Um motorista leva Eduardo Lourenço num pequeno automóvel para Lisboa. A meia viagem pára. Numa sombra. Vai ao porta-bagagem e agarra de um lençol que estende na berma da estrada. Abre a cesta do farnel e partilha-o com Lourenço.
Em Lisboa (em Caxias, terá sido?), põem-no num quarto onde o deixam esquecido noite dentro à espera de um interrogatório que não chega. Deambulando de um lado para o outro do corredor, um guarda prisional vigia-o. Passa da meia-noite sem nada acontecer para além dos passos do PIDE. Que às tantas entra, hesitante, Lourenço pressentindo a timidez.
O guarda entabula conversa:
- O sr. Doutor é professor na França?
- Sou.
- E o senhor doutor não me arranjava lá um trabalhinho?»
(“A magia de uma personalidade”, Jornal de Letras, Artes e Ideias, 14/V/2003, pp. 22-23).

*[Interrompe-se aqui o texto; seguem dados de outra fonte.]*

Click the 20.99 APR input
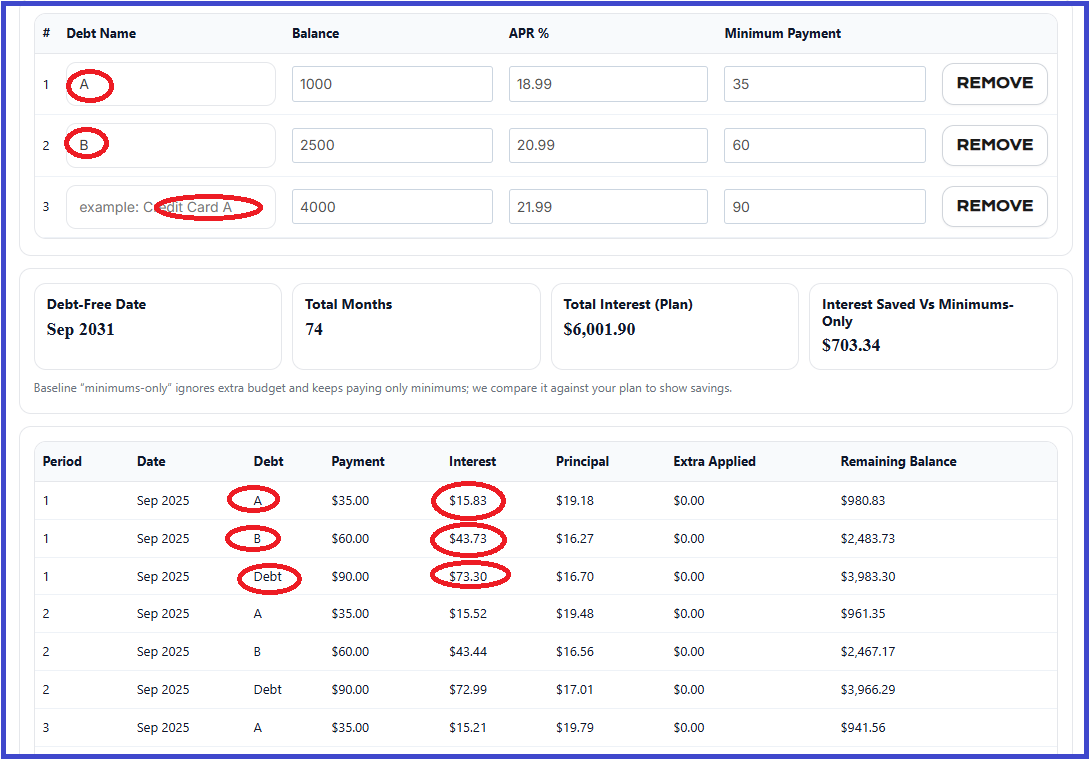 coord(608,145)
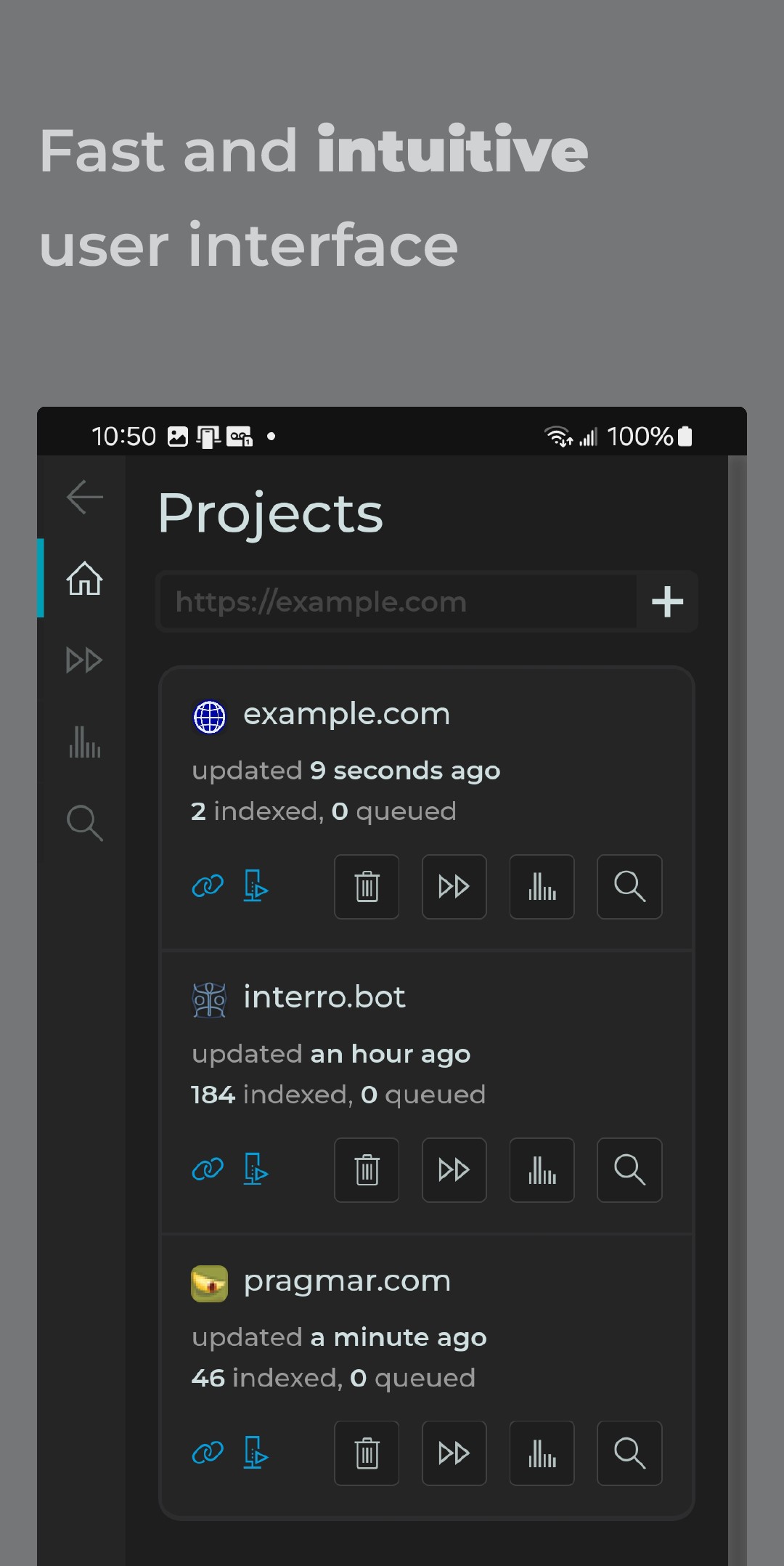This screenshot has width=784, height=1566.
Task: Type in the https://example.com URL field
Action: (x=398, y=602)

E, agora, a mesma narrativa segundo João Bénard Costa: «Termino com uma história que Eduardo Lourenço me contou em Paris, quando nos encontrámos, como disse, pela primeira vez pessoalmente. Eduardo Lourenço contou-me que tinha estado no ano anterior ou dois anos antes, em Portugal, numa das suas episódicas visitas ao país, e tinha sido chamado à PIDE, para ser interrogado. Enfim, tensão habitual desses momentos, o inspector e o oficial de diligências, ou como se lhe queira chamar, que com dois dedos ia escrevendo à máquina o depoimento de Eduardo Lourenço. Interrogatório tenso, querendo saber de relações de Eduardo Lourenço, de pessoas com quem se correspondia, de cartas, de contactos que mantinha, enfim, uma situação difícil, e a certa altura o inspector por qualquer razão saiu da sala. Seguiu-se um silêncio e então o dactilógrafo levantou-se, foi à porta olhar com muita atenção para verificar que o inspector não estava por ali e dirigiu-se a Eduardo Lourenço, perguntando:
- Então o senhor vive em França? - Eduardo Lourenço respondeu-lhe que sim, naturalmente, e ele retorquiu:
- Parece que em França se ganha bem…
- Bom, depende dos casos, mas enfim ganha-se melhor do que em Portugal, isso é indiscutível.
O homem voltou à porta, voltou a olhar e depois regressou para junto de Eduardo Lourenço e disse:
- O Senhor, por acaso, não me consegue arranjar em França um lugarzito, porque isto aqui ganha-se mal?
- Isto só em Portugal podia acontecer. Ser interrogado por uma polícia que não era branda nem pêra doce, numa situação difícil, e de repente um dos agentes dessa mesma polícia a meter uma cunha para um emprego em França»
(“Testemunho”, Colóquio-Letras, nº 170, Lisboa, Gulbenkian, Janeiro de 2009, p. 386).